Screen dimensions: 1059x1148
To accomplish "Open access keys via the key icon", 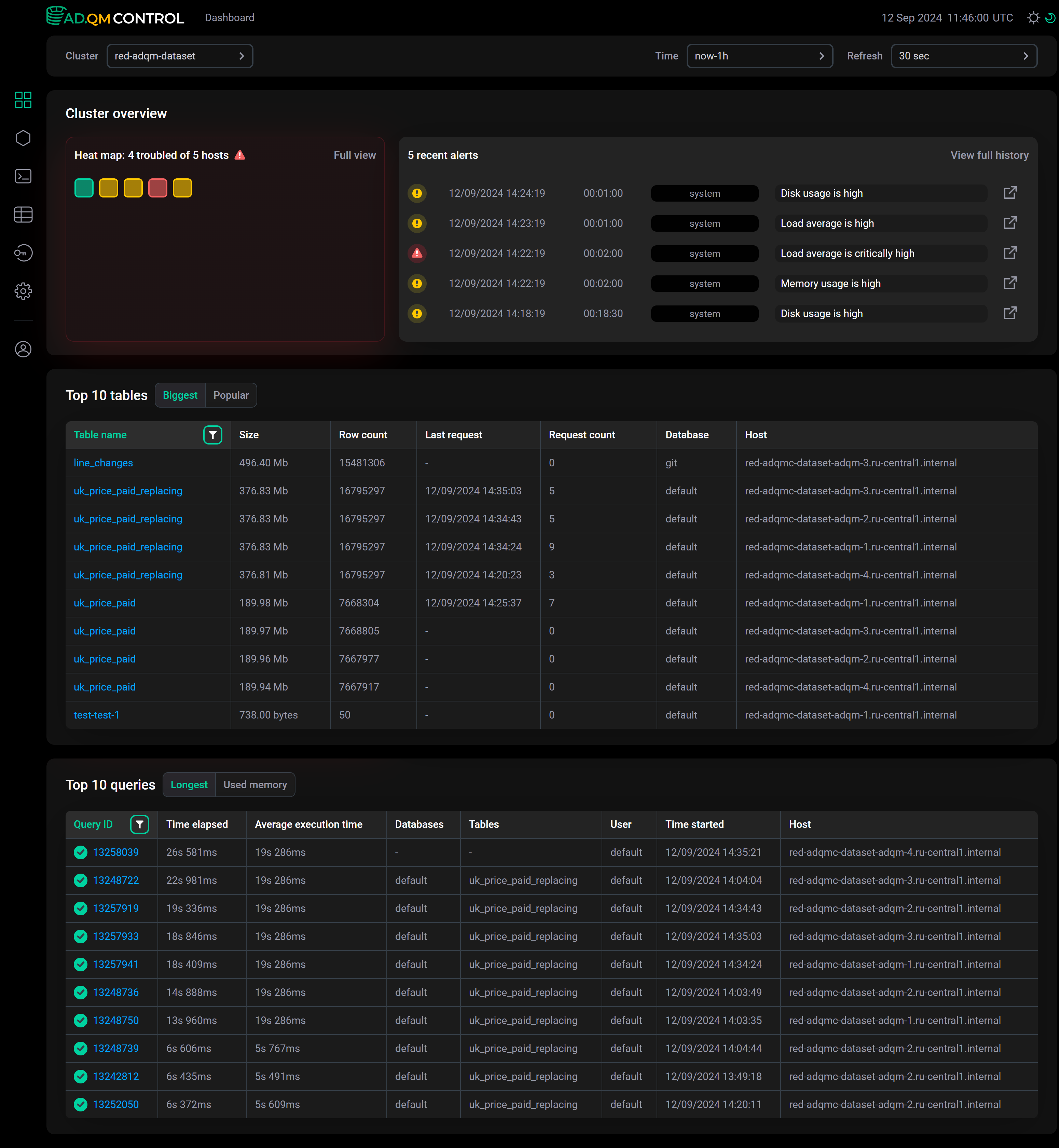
* * *
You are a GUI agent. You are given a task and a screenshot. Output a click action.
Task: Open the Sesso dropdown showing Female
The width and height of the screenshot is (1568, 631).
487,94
---
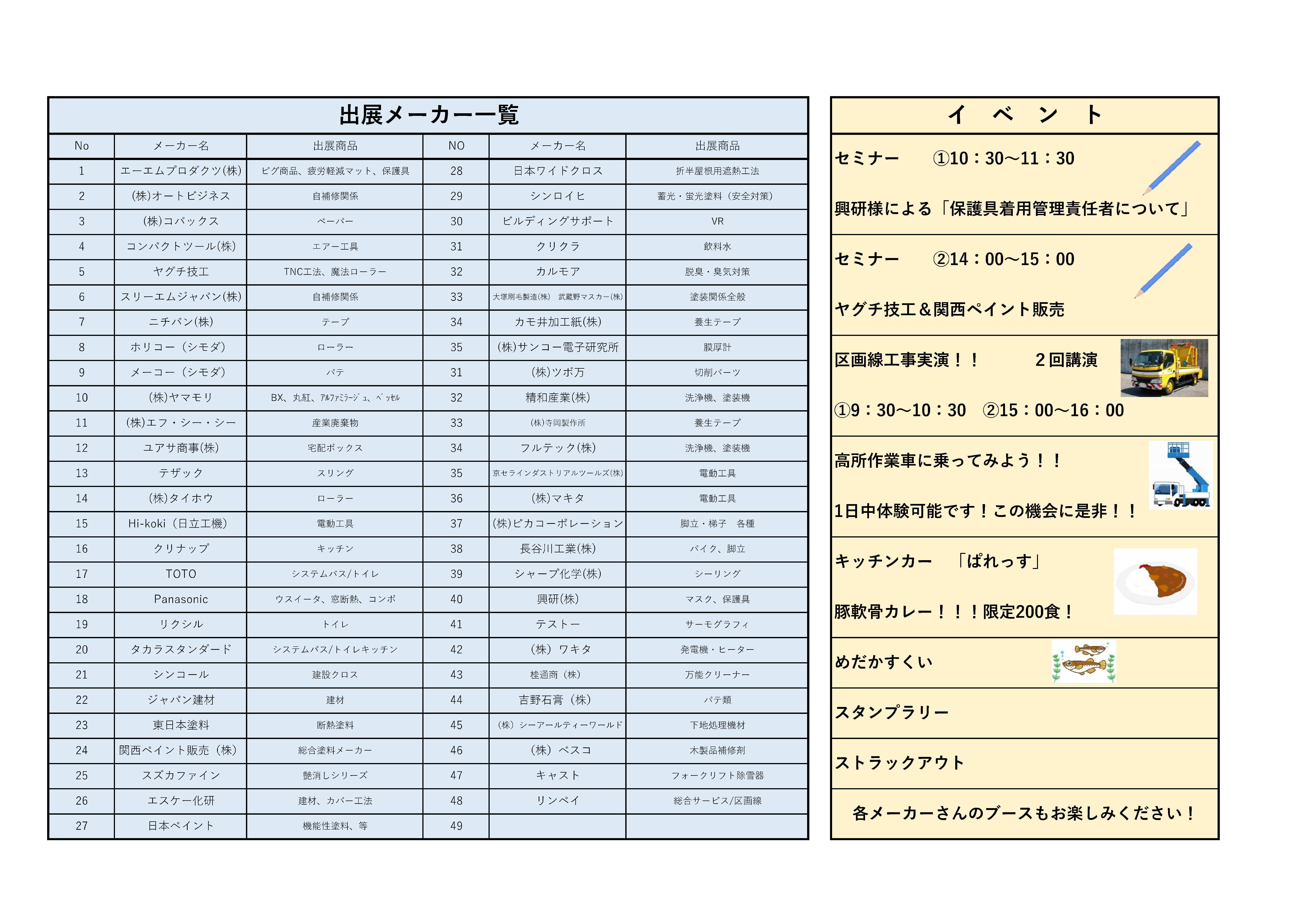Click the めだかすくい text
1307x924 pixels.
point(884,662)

[Problem statement]: Lines from the one above containing "Screen dimensions: 1059x1148" down to the one containing "access keys via" should be transcribed exactly, with both ends kept and no pictures.

[Solution to the problem]:
Screen dimensions: 1059x1148
To accomplish "Open access keys via the key icon", 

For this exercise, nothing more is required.